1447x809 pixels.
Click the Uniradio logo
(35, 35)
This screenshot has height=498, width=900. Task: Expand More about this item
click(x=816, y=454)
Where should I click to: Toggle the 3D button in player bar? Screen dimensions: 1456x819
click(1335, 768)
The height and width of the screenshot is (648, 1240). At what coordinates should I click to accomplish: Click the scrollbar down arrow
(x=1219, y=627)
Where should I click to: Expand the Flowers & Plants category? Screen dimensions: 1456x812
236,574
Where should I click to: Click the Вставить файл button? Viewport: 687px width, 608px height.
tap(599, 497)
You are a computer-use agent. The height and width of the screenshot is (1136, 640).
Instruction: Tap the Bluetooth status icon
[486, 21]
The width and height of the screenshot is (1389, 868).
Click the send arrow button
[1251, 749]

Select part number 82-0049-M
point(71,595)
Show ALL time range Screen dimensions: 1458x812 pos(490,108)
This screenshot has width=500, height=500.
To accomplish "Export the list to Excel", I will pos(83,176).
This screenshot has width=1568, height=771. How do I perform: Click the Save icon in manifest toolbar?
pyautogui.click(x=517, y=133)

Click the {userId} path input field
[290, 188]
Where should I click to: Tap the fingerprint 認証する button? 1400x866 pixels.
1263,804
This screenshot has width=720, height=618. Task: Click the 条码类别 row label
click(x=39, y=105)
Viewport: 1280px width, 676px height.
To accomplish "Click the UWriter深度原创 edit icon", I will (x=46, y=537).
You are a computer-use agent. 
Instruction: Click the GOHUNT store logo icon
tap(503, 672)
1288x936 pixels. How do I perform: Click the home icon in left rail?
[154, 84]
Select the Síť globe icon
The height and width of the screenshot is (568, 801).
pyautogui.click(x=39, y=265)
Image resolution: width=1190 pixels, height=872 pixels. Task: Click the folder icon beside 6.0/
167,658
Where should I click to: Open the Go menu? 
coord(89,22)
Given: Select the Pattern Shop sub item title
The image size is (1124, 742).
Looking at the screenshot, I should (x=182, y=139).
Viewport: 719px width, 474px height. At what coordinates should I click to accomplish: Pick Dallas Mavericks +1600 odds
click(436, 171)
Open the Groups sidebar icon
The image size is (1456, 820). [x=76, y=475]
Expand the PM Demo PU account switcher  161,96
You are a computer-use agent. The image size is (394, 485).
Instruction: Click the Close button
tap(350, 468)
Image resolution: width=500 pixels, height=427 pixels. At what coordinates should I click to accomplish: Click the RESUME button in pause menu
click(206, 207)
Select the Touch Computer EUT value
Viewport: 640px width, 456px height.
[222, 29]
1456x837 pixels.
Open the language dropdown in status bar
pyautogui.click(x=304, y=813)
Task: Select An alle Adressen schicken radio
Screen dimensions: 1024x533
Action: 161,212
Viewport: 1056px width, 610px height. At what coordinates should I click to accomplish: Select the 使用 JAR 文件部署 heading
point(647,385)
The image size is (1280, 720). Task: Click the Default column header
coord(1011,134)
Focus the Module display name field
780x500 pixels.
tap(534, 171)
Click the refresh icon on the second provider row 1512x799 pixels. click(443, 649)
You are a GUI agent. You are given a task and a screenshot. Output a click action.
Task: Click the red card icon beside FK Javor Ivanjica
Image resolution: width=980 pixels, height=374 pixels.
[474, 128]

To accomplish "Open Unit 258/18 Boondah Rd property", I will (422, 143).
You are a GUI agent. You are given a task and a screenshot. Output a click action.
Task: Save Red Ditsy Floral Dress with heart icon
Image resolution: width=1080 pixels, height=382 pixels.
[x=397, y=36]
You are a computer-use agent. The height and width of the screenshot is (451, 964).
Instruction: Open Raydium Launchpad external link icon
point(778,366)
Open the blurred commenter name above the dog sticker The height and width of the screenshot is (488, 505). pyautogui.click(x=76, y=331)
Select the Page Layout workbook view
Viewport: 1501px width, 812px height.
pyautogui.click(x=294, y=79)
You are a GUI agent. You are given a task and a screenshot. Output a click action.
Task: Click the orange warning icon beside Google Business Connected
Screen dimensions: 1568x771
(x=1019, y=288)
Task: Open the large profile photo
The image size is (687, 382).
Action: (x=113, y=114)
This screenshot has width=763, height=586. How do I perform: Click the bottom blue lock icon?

※ ※ ※

▸ What you have to do: Reproduce the entries from the line that has "This screenshot has height=498, width=900." through the line that has "Looking at the", substituting "Directive" for every "Instruction" and leaving everything else unchanged.

▸ Result below:
This screenshot has height=498, width=900. Task: Expand More about this item
click(x=816, y=454)
Where should I click to: Toggle the 3D button in player bar? Screen dimensions: 1456x819
click(1335, 768)
The height and width of the screenshot is (648, 1240). At what coordinates should I click to accomplish: Click the scrollbar down arrow
(x=1219, y=627)
Where should I click to: Expand the Flowers & Plants category? Screen dimensions: 1456x812
236,574
Where should I click to: Click the Вставить файл button? Viewport: 687px width, 608px height.
tap(599, 497)
You are a computer-use agent. The height and width of the screenshot is (1136, 640).
Directive: Tap the Bluetooth status icon
[486, 21]
The width and height of the screenshot is (1389, 868).
Click the send arrow button
[1251, 749]

Select part number 82-0049-M
point(71,595)
Show ALL time range Screen dimensions: 1458x812 pos(490,108)
This screenshot has width=500, height=500.
To accomplish "Export the list to Excel", I will pos(83,176).
This screenshot has width=1568, height=771. How do I perform: Click the Save icon in manifest toolbar?
pyautogui.click(x=517, y=133)

Click the {userId} path input field
[290, 188]
Where should I click to: Tap the fingerprint 認証する button? 1400x866 pixels.
1263,804
This screenshot has width=720, height=618. Task: Click the 条码类别 row label
click(x=39, y=105)
Viewport: 1280px width, 676px height.
To accomplish "Click the UWriter深度原创 edit icon", I will (x=46, y=537).
You are a computer-use agent. 
Directive: Click the GOHUNT store logo icon
tap(503, 672)
1288x936 pixels. How do I perform: Click the home icon in left rail?
[154, 84]
Select the Síť globe icon
The height and width of the screenshot is (568, 801).
pyautogui.click(x=39, y=265)
Image resolution: width=1190 pixels, height=872 pixels. Task: Click the folder icon beside 6.0/
167,658
Where should I click to: Open the Go menu? 
coord(89,22)
Given: Select the Pattern Shop sub item title
The image size is (1124, 742).
Looking at the screenshot, I should (x=182, y=139).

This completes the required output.